All right, before you start in on me, I KNOW what I did today was immature and petty. I'm pushing 50; I should probably be above this sort of passive-aggressive behavior by now.

And yet.

When I read the book and watched the movie Coraline, I empathized fiercely with the protagonist. Because much like Coraline Jones, throughout my life I have had to deal with nearly everyone calling me by the wrong first name. When I was younger and even more shy of strangers, I'd furtively tell them my name -- Suzanne -- and they wouldn't hear me properly and call me "Susan" instead. This happened so often to me that I just started answering to "Susan" without bothering to correct them.

When Mom first noticed me doing this, her displeasure was obvious. "Honey, that isn't your name!" she said.

"That's what they call me."

"Well, tell them your name is Suzanne, not Susan."

"They don't listen to me," I muttered.

"It's easy. You just say, 'My name is Suzanne,' loud enough that they can hear."

At the time, asserting myself this way sounded like torture. I didn't actually start standing up for my real name until some time late in high school, when I finally got thoroughly sick of being Susaned and started saying, "It's... it's Suzanne, actually," to teachers who got it wrong.
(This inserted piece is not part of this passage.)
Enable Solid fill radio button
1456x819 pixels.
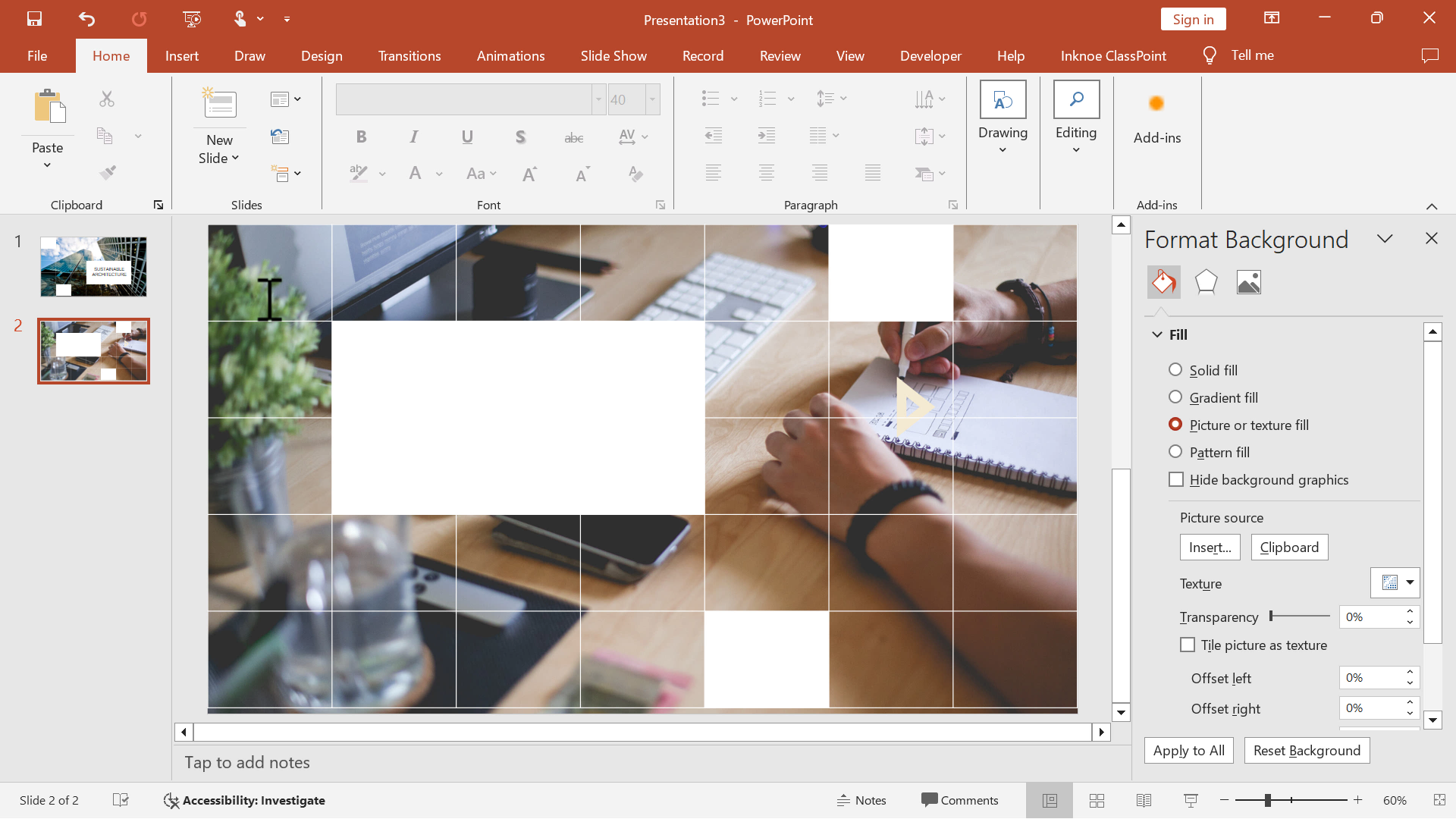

Don't misunderstand me -- Susan's not a bad name. It's just not my name. (It is, however, the name of my dear sister-in-law, which has caused all sorts of social media problems for both of us -- but that's a whole 'nother story set.)
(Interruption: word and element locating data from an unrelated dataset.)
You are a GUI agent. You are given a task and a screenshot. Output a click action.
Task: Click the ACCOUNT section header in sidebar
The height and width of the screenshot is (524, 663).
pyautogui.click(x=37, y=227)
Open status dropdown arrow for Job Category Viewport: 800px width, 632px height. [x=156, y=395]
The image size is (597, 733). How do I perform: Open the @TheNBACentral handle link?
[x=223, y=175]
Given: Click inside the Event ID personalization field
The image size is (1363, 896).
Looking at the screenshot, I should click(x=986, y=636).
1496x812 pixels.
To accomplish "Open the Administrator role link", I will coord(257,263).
From high school to now, some 30 years later, I continue to be Susaned on a regular basis. Even today, when I went into a local burger shop to pick up dinner for Captain Midnight. At the end of the order: "Could I get your name, please?"

"Suzanne," I said, as clearly as I could, not too loudly but loud enough to be understood, articulating the emphasis on the second syllable. I then handed the slightly weeded-up teenager behind the counter my debit card, which has the name "Suzanne" engraved right on it.
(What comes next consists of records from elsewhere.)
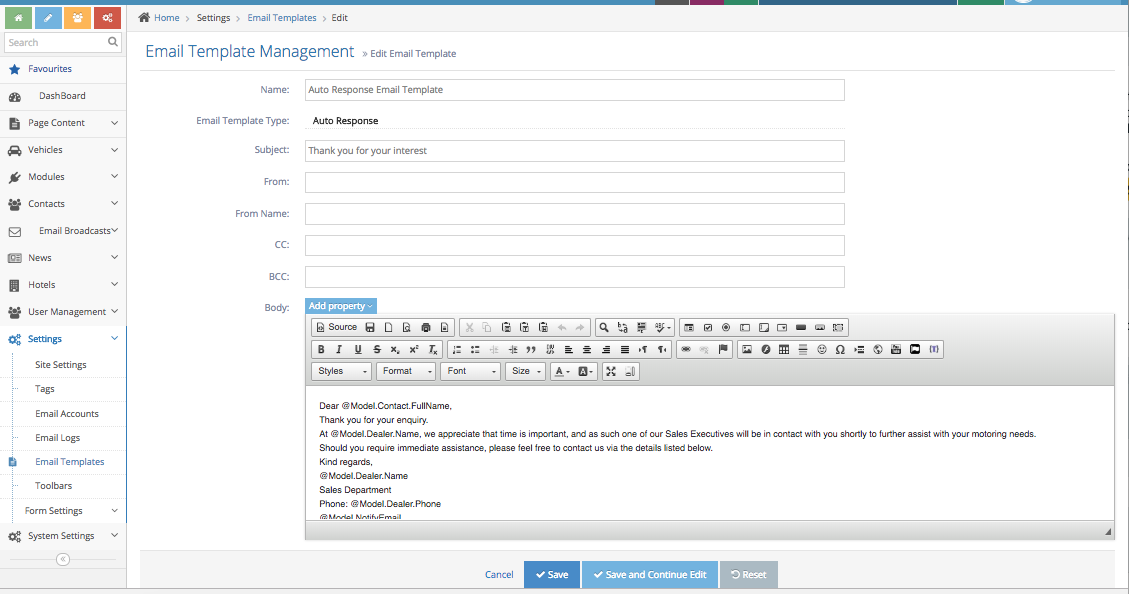Click the print icon in toolbar
Screen dimensions: 1129x594
pyautogui.click(x=426, y=327)
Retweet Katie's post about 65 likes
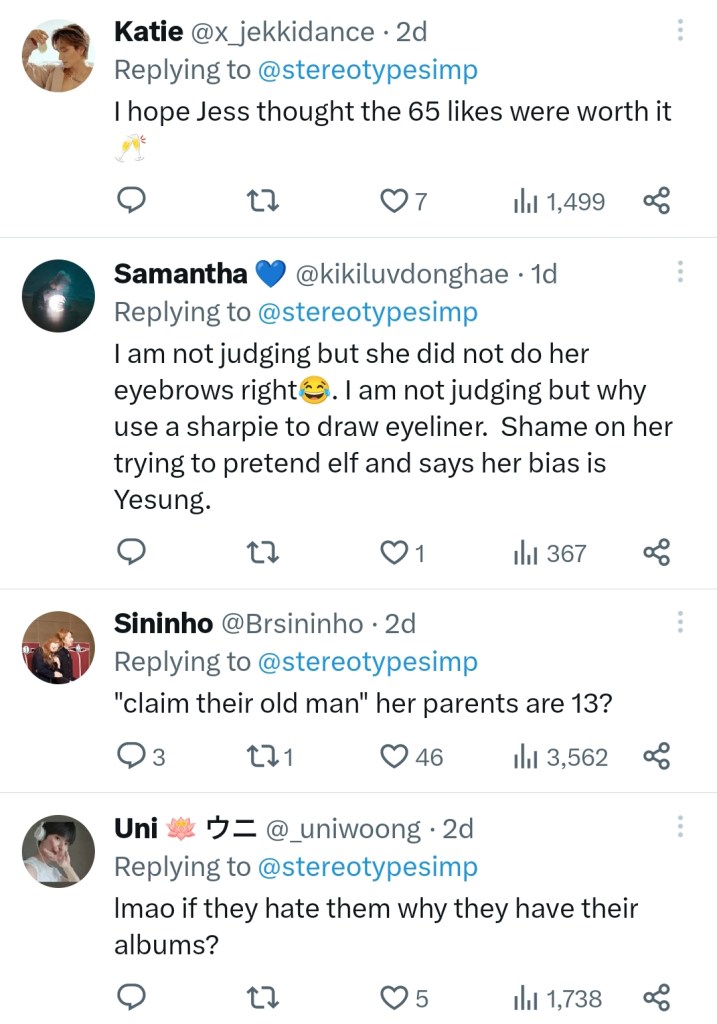 tap(262, 202)
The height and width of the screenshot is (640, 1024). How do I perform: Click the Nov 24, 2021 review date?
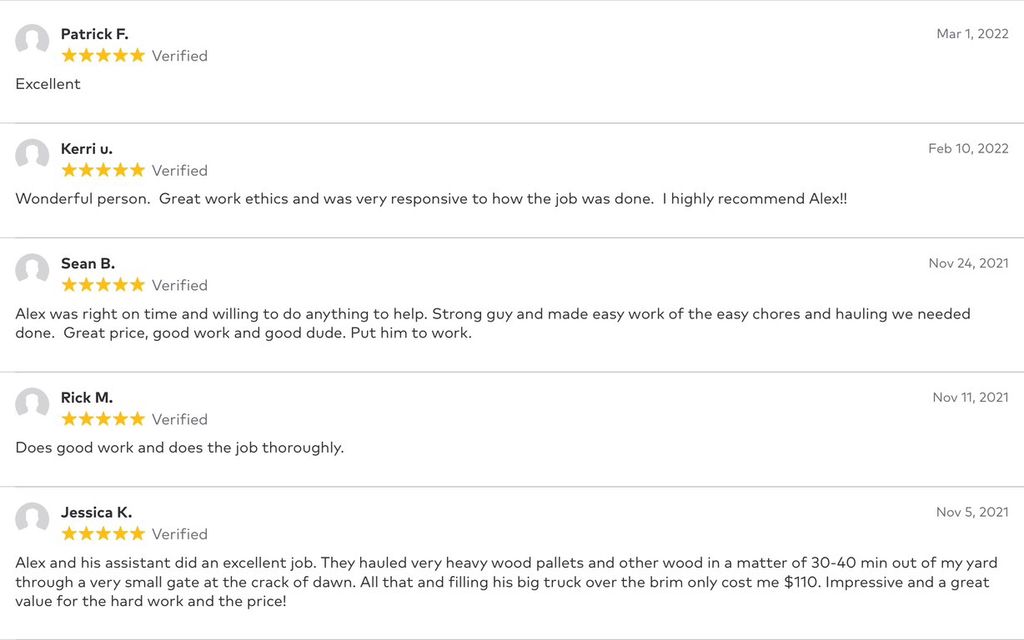(x=968, y=263)
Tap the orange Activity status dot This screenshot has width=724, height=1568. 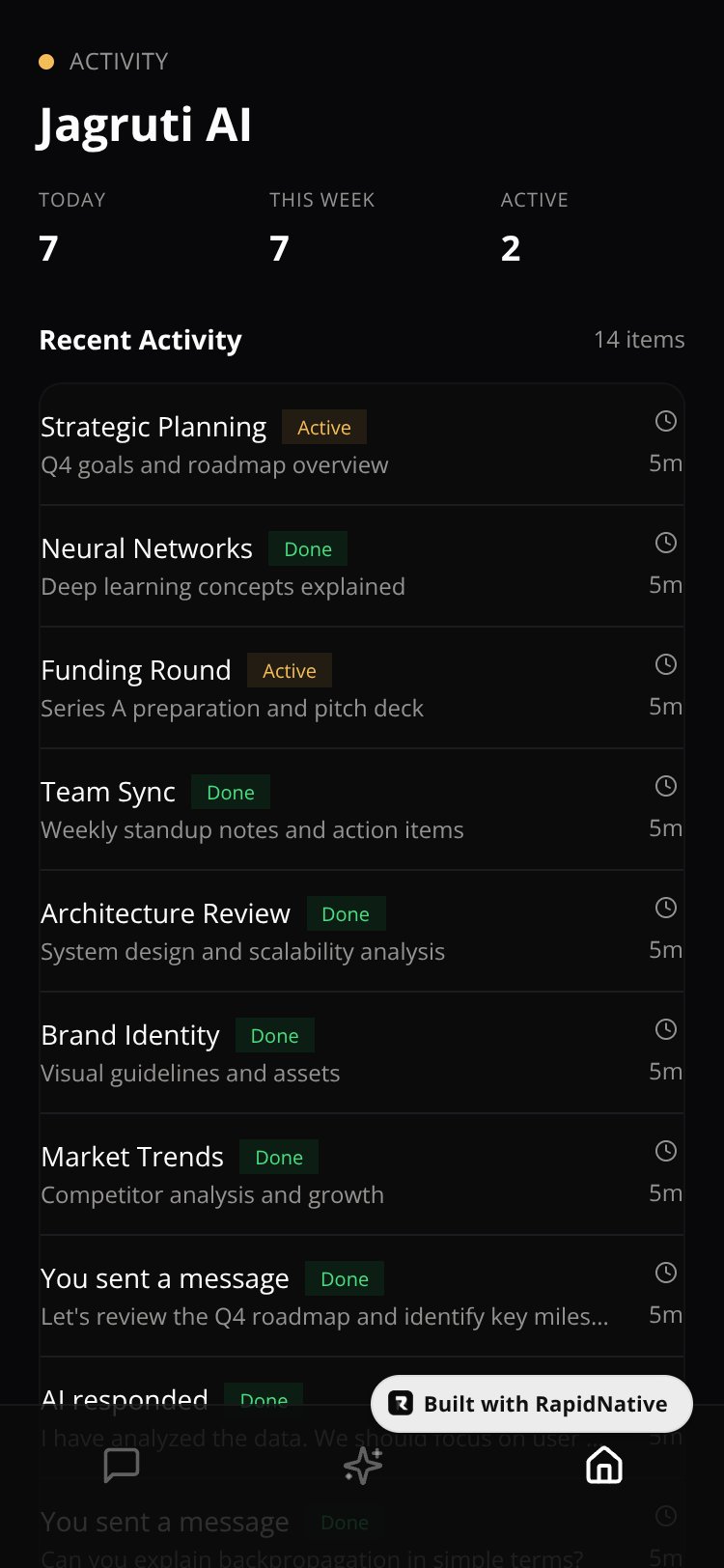(46, 62)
"OK, we'll call your name when it's ready," he drawled, handing me back my card and the charge slip, which clearly had printed across the center:

SUSAN
Now, I've been out of sorts all day, so I guess I could blame it on an already bad mood, but for some reason when I saw The Wrong Name being used on me YET AGAIN after I'd taken the time to articulate it clearly and had given Teen Wage Slave a card with the proper spelling of the name in question, I suddenly had no crap to give any more.

I took the card and the receipt, sat down in a chair and proceeded to wait -- and to ignore the numerous calls behind the counter: "Uh, Susan?" "Cheesesteak, Susan?" "Order to go for Susan, cheesesteak and bacon cheese fries?" Sorry, Buster, not my name. Not my circus, not my monkey.

Finally the kid who had taken my order got tired of hollering to no purpose, and trotted out from behind the counter to hand me the bag. I thanked him, did not bother to explain why I hadn't retrieved the order myself, and left to bring CM his delectably greasy goodies.

I'm not sure I'm prepared to go back there soon. First, I'll need to have a T-shirt printed up that says "MY NAME IS SUZANNE, NOT SUSAN." With my track record, however, I'm not sure even this obvious lampshading will get me any leverage.

Maybe that's why I stick to Soozcat.